Question

An agronomist wishes to estimate, to within one percentage point, the proportion of a new variety of seed that will germinate when planted, with 95% confidence. A typical germination rate is 97%. Estimate the minimum size sample required.

Answer 1

Answer:

The minimum sample size must be 1118 to have margin of error within one percentage point.

Step-by-step explanation:

We are given the following in the question:

Germination rate = 97% = 0.97

$\hat{p} = 0.97$

Margin of error = 1% = 0.01

We have to find the minimum sample size for a 95% confidence interval.

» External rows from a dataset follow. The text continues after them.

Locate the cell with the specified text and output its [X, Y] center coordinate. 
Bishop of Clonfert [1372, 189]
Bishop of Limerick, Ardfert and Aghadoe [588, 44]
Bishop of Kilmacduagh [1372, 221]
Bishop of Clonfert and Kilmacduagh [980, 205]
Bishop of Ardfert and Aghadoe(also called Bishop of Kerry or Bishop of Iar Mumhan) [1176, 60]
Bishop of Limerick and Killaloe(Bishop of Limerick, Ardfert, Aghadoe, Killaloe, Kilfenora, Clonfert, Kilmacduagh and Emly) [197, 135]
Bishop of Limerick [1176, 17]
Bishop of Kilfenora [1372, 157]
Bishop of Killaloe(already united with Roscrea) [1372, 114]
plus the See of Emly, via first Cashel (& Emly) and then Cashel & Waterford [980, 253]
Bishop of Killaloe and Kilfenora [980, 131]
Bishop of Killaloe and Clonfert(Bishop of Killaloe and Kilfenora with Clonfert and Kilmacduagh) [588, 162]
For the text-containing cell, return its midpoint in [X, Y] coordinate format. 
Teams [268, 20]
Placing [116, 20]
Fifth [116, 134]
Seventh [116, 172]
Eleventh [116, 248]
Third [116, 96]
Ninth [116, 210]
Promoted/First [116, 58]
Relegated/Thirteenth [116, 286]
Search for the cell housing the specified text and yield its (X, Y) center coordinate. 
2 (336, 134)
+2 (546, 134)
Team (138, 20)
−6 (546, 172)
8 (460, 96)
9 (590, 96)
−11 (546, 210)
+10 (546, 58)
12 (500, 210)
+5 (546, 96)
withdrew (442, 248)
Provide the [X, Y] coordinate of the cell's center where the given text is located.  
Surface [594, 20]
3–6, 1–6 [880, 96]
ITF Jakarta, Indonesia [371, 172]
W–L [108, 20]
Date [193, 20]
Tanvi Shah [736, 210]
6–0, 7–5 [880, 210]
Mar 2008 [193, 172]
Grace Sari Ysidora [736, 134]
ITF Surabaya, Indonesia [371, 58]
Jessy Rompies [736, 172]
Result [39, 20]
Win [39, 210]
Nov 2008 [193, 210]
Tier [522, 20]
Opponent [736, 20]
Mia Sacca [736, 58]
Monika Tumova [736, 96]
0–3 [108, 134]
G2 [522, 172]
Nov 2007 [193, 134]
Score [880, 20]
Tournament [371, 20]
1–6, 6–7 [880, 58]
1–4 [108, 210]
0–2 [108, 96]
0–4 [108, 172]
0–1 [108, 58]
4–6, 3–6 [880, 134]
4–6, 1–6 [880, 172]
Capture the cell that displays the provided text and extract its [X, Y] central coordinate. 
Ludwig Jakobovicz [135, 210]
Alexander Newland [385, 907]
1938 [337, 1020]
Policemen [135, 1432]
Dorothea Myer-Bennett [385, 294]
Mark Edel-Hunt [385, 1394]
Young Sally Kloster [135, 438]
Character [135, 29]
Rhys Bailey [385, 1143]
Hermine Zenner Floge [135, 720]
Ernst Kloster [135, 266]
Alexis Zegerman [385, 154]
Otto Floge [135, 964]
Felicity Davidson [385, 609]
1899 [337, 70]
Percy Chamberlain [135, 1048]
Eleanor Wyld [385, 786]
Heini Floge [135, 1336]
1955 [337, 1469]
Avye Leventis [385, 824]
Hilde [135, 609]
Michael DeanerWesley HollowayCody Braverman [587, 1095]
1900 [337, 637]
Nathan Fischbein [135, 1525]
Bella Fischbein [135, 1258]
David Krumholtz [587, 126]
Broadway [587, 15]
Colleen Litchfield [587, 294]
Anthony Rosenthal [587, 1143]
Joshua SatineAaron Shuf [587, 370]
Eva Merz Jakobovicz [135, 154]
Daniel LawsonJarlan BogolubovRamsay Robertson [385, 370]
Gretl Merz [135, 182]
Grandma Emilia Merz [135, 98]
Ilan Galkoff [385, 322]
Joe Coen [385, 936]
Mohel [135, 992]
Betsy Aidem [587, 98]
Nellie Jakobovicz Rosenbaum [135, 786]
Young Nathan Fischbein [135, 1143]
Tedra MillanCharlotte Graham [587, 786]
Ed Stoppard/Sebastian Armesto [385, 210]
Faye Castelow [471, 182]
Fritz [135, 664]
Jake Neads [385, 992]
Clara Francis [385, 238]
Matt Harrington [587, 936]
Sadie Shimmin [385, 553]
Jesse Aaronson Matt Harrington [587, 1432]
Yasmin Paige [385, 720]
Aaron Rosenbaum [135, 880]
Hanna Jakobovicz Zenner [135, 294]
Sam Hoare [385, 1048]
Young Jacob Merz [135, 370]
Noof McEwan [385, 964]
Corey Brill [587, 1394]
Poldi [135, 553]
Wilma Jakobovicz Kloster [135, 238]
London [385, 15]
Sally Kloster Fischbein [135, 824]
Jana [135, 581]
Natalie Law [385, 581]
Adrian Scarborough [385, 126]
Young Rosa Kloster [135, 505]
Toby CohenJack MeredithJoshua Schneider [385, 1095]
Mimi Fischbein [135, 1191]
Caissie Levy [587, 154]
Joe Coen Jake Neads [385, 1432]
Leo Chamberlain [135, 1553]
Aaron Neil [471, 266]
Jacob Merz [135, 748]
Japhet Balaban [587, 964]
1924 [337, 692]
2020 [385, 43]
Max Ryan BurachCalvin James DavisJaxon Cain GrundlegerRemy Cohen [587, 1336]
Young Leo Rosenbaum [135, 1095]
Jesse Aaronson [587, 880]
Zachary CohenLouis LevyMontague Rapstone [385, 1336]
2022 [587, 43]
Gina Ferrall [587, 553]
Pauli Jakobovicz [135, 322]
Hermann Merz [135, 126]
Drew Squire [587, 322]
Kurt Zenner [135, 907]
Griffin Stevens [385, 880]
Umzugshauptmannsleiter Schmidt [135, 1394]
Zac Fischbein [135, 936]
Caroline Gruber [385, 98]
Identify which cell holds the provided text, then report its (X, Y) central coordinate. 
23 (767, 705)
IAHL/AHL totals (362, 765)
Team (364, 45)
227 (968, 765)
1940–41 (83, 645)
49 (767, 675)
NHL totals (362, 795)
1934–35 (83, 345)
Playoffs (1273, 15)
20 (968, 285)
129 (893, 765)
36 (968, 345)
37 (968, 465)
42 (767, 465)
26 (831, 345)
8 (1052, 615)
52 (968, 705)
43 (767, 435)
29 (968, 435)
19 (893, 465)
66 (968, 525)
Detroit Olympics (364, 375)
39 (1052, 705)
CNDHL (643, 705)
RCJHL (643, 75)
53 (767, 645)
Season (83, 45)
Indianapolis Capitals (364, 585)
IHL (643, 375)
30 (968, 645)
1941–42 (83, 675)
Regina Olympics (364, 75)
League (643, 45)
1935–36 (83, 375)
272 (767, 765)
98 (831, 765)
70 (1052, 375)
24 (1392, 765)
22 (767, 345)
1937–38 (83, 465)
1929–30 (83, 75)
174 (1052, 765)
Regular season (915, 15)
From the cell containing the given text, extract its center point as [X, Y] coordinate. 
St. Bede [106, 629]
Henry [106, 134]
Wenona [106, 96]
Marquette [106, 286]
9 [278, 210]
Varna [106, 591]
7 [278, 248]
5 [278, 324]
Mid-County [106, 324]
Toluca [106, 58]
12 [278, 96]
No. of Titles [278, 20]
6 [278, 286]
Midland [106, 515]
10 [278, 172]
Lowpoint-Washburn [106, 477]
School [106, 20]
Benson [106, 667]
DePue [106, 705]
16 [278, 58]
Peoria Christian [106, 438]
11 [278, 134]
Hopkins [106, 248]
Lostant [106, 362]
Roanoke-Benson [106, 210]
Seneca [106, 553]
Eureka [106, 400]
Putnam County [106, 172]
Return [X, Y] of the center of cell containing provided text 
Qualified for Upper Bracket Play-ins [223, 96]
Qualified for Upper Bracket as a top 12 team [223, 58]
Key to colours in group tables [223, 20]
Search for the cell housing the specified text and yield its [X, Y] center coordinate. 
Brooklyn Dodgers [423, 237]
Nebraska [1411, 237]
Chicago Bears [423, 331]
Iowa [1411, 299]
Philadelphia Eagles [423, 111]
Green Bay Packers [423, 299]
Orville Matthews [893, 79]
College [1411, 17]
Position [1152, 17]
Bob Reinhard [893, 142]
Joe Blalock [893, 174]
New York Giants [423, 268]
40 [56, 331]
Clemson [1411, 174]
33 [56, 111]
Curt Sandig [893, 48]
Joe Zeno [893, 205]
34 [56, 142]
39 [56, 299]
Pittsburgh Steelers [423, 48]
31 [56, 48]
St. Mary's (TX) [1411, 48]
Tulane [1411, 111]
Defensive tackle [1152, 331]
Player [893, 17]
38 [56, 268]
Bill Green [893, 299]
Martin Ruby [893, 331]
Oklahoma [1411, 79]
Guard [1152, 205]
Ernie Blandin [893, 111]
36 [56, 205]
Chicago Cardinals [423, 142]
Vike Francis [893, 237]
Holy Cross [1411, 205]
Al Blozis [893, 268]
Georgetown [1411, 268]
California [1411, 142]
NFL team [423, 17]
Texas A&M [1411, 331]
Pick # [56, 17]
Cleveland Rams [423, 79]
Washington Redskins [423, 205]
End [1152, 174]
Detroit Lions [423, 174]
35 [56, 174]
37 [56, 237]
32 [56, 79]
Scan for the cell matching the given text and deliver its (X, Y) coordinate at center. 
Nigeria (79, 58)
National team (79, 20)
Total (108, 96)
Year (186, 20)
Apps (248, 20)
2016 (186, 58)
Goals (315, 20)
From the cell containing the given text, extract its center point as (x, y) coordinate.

Formula for margin of error:

$z_{stat}\times \sqrt{\dfrac{\hat{p}(1-\hat{p})}{n}}$

$z_{critical}\text{ at}~\alpha_{0.05} = 1.96$

Putting values, we get,

$1.96\times \sqrt{\dfrac{0.97(1-0.97)}{n}}\leq 0.01\\\\\sqrt{n} \geq 1.96\times \dfrac{\sqrt{0.97(1-0.97)}}{0.01}\\\\\sqrt{n}\geq 33.4350\\\Rightarrow n \geq 1117.9056$

Rounding off to integer,

$n = 1118$

Thus, the minimum sample size must be 1118 to have margin of error within one percentage point.